2015年8月
蝉時雨ふりあおぐ目に映る空
もう8月は終わり。子供は夏休みが終わる頃。まだ蝉は鳴いていますが、そろそろ秋らしい蝉になってきました。
林檎飴祭り囃子に染まる紅
お盆の頃は夏祭りが多いですね。縁日とか屋台とかいうと、やはり林檎飴が欲しくなります。または杏飴。いずれも、氷で冷えた果物と飴の取り合わせがたまりません。
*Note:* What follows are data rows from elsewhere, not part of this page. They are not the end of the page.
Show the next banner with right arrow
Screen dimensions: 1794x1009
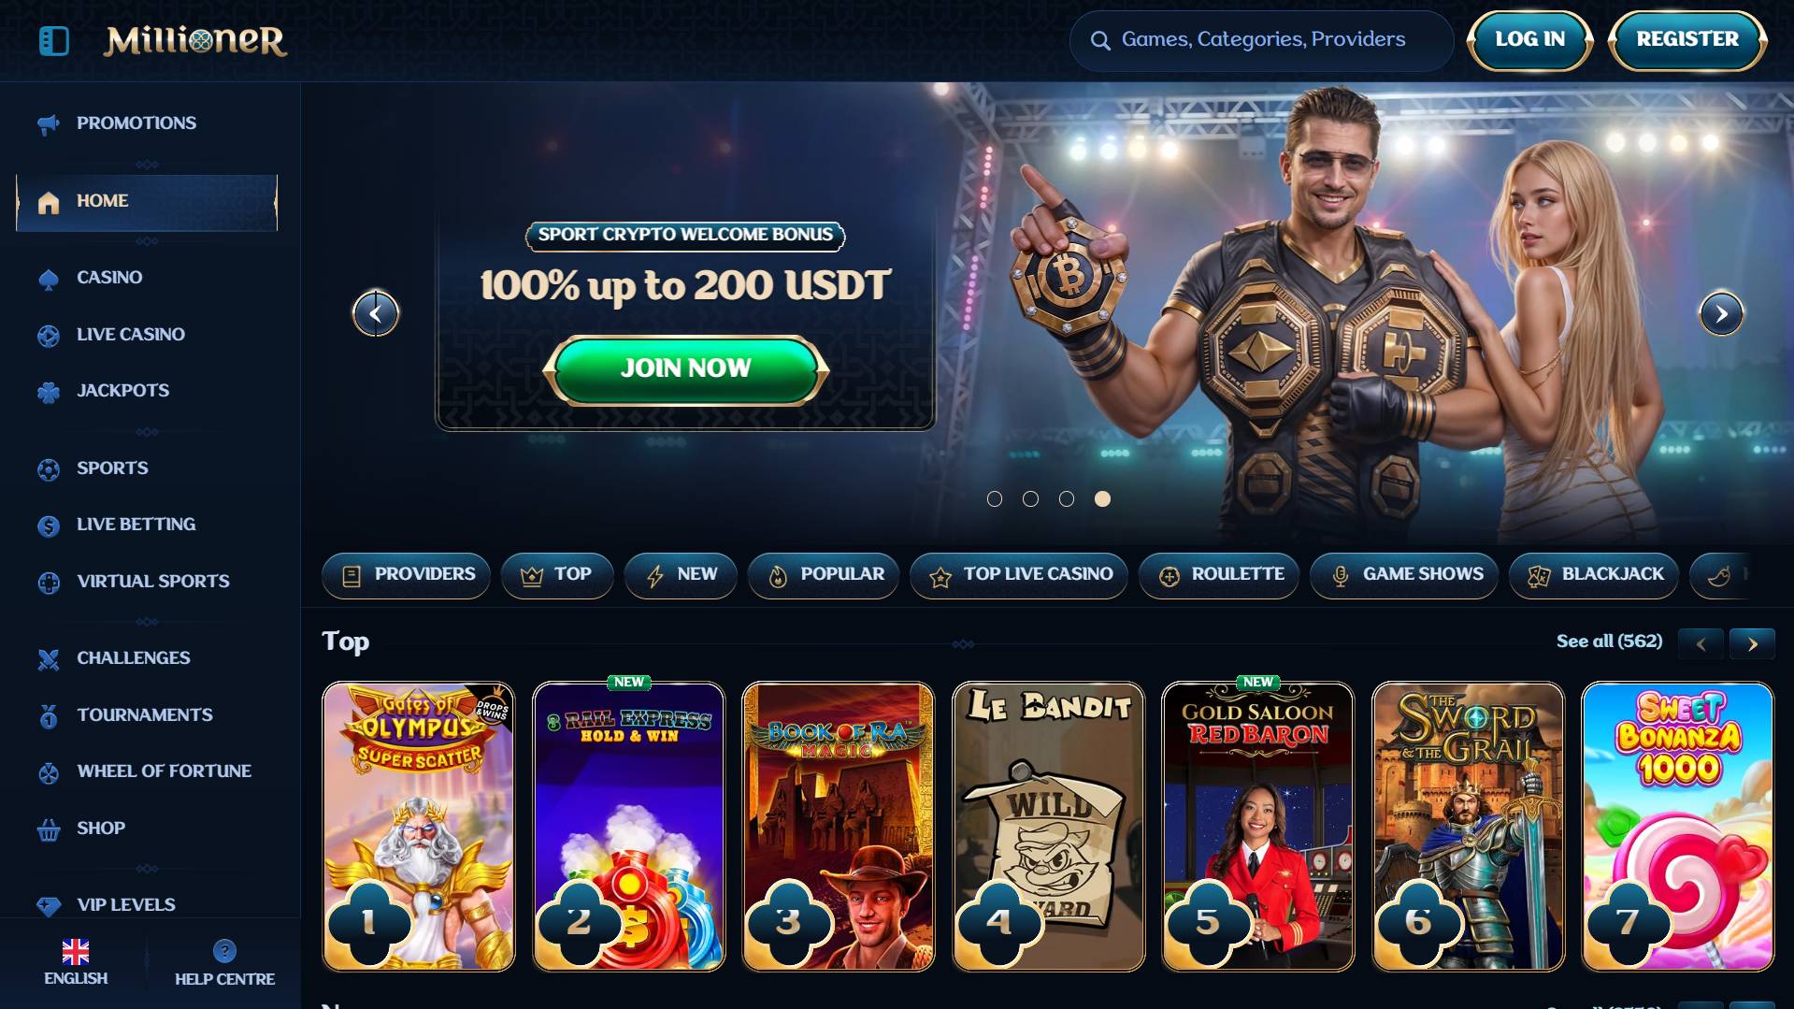pos(1721,314)

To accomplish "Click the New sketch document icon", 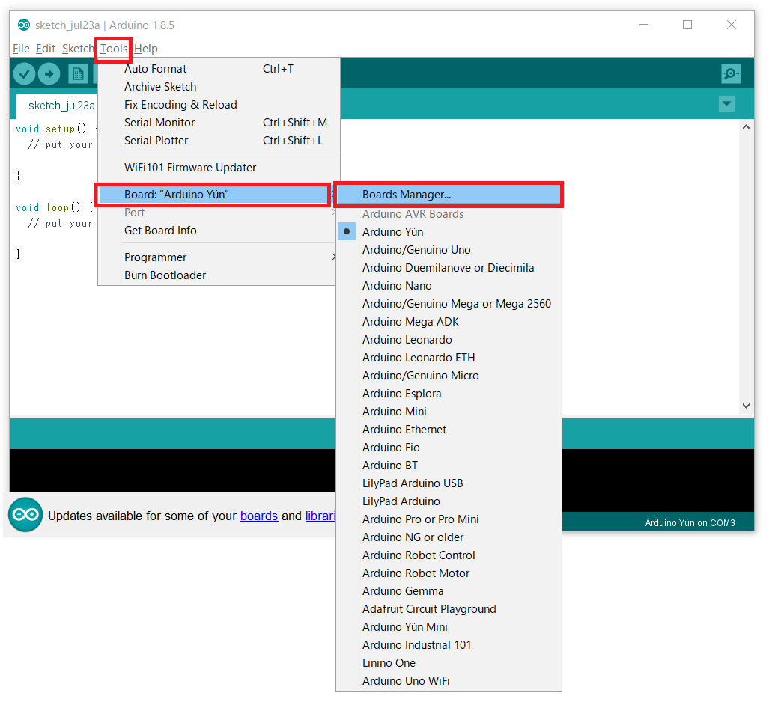I will click(77, 73).
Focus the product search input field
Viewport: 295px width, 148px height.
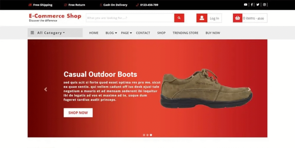(x=130, y=18)
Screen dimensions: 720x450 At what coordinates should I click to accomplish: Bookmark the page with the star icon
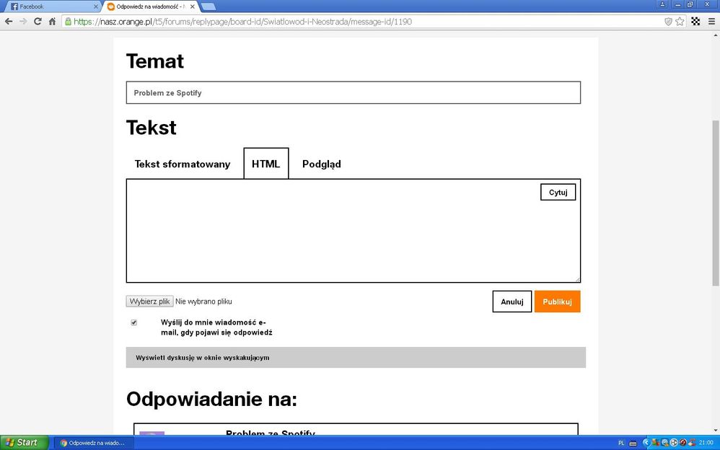coord(680,22)
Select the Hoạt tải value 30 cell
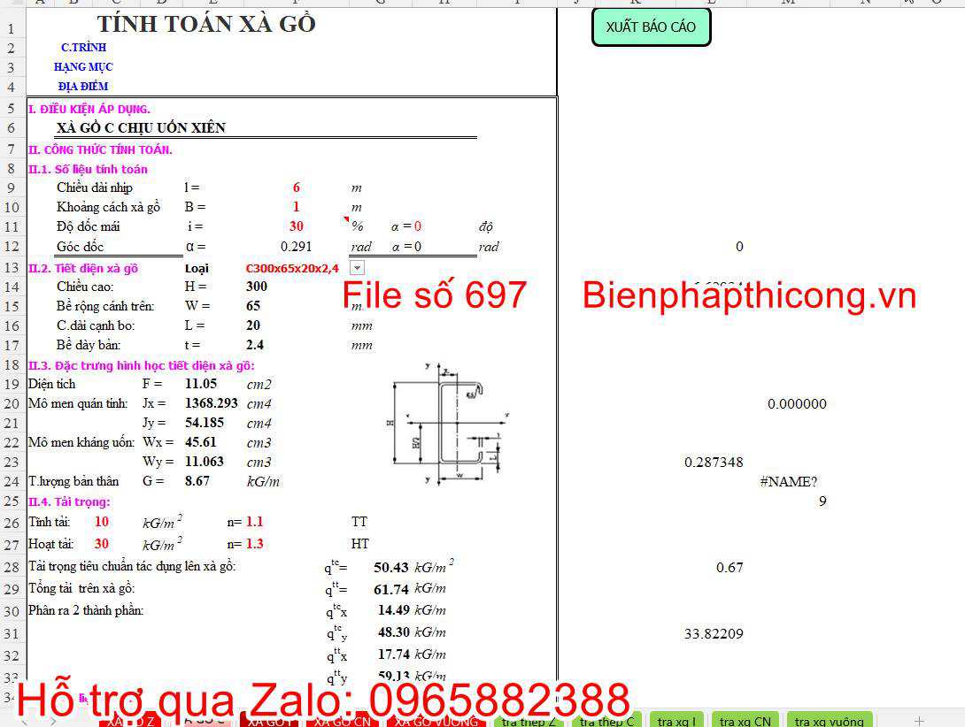The height and width of the screenshot is (727, 965). [x=102, y=543]
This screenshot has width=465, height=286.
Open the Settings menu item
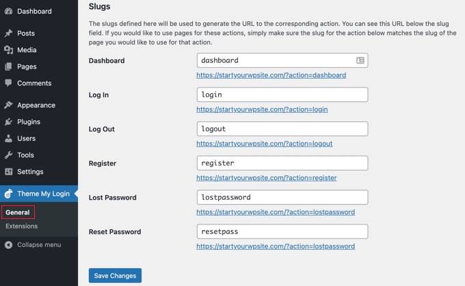coord(30,172)

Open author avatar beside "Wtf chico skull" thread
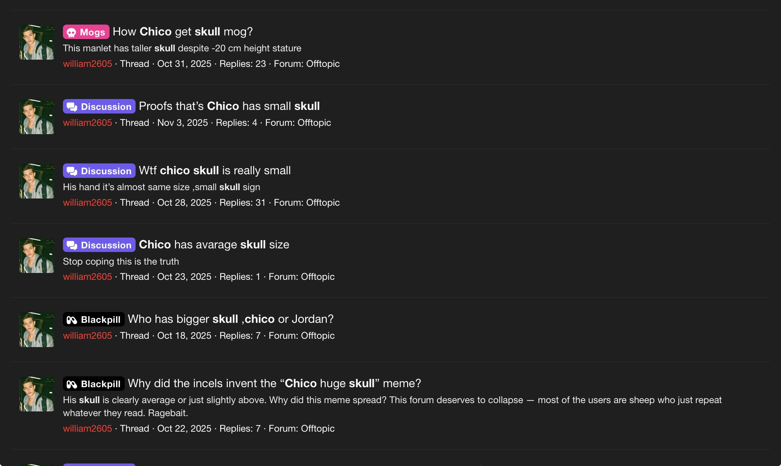tap(37, 181)
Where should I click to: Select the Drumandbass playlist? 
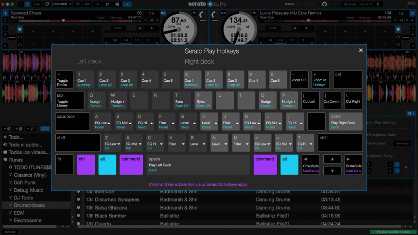(29, 205)
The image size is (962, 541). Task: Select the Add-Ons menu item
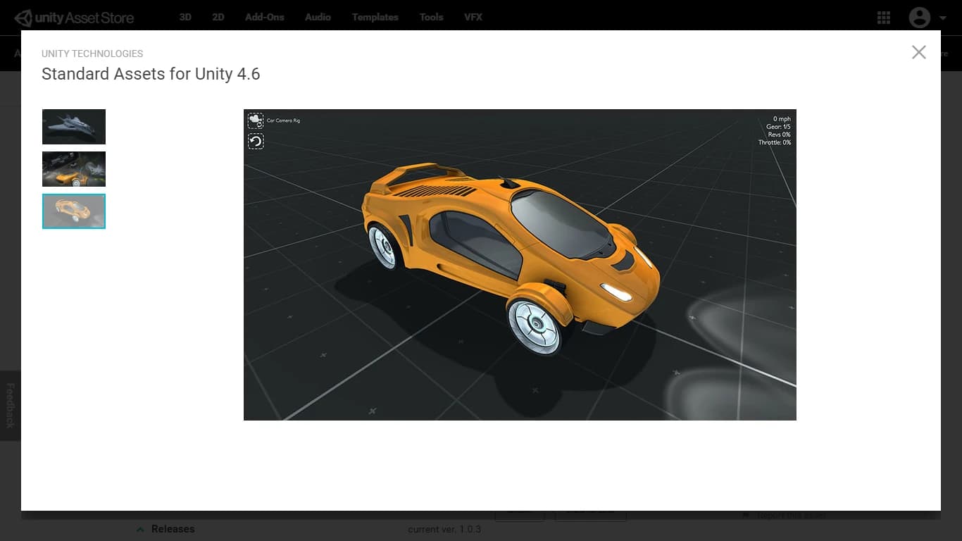(x=264, y=17)
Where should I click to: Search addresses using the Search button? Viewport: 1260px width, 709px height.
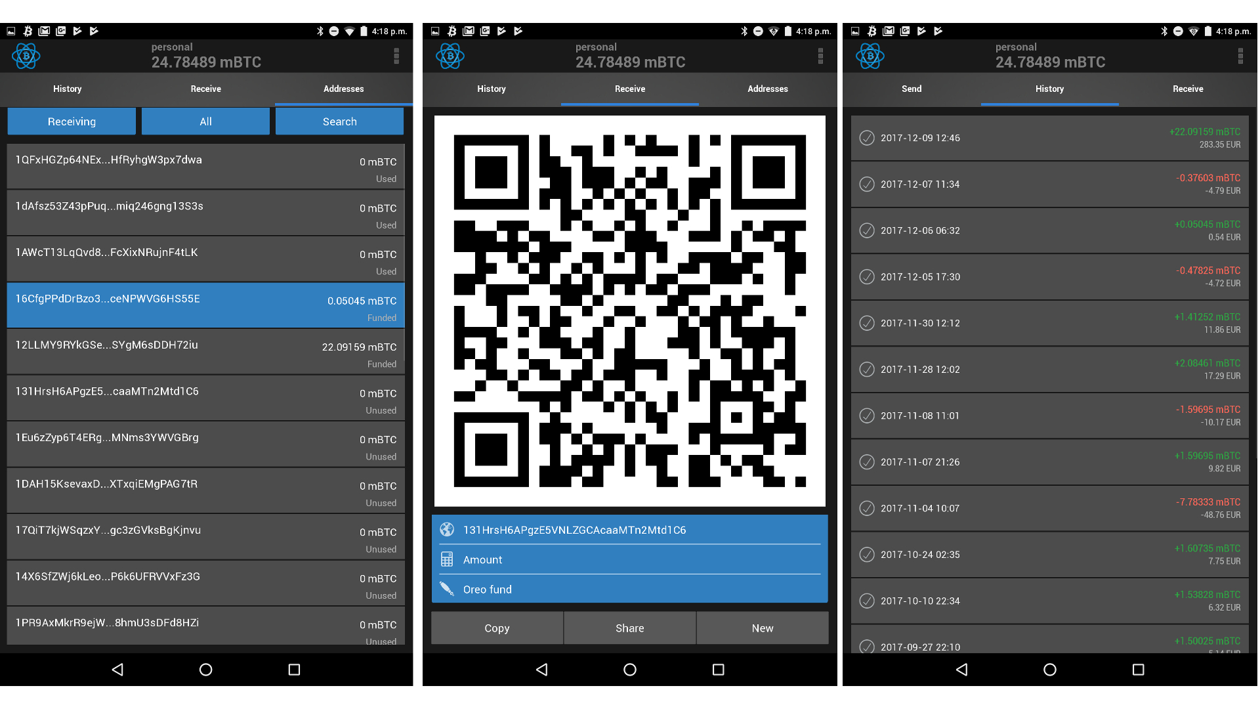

普段は食べられないし、格別の祭りの菓子です。
打ち上がる花火に缶ビール交わす君の遠き眸を悼む
お盆ですので、亡き人を悼む一歌を。生前は、何度か篠崎の実家にお邪魔して、江戸川の花火を見ながらヱビスビールを飲んだものです。あなたとの日々は私にとっても幸せであった。
雨音に溶け行く幾千万の夏
通り雨に、猛暑が少しは楽になるかと期待する人はたくさんいそう。一方、夏休みなのに、とがっかりする子供もいそう。
蝉時雨に涙ひとつ落ちるなり
降るような蝉の声が聞こえる季節となりました。その声に、どこか哀しい響きを感じるのは、どうしてでしょう。
向日葵は身を焦がすほどの恋
向日葵は太陽神に恋したニンフが変身したものという伝説がギリシアにはあるといいます。ならば、花の中心が大きく黒いのは、恋して太陽を見つめすぎて、焦げるほど恋した彼女の姿をそのまま映したのかもしれないですねえ。
熱帯夜に身を寄せてくるぬくもりをふわふわと撫づふわふわと撫づ
猫を実際に飼った事はありませんが、たとえ熱帯夜でも、猫が身を寄せてきたらやっぱり撫でてしまうだろうなあ、と思うのです。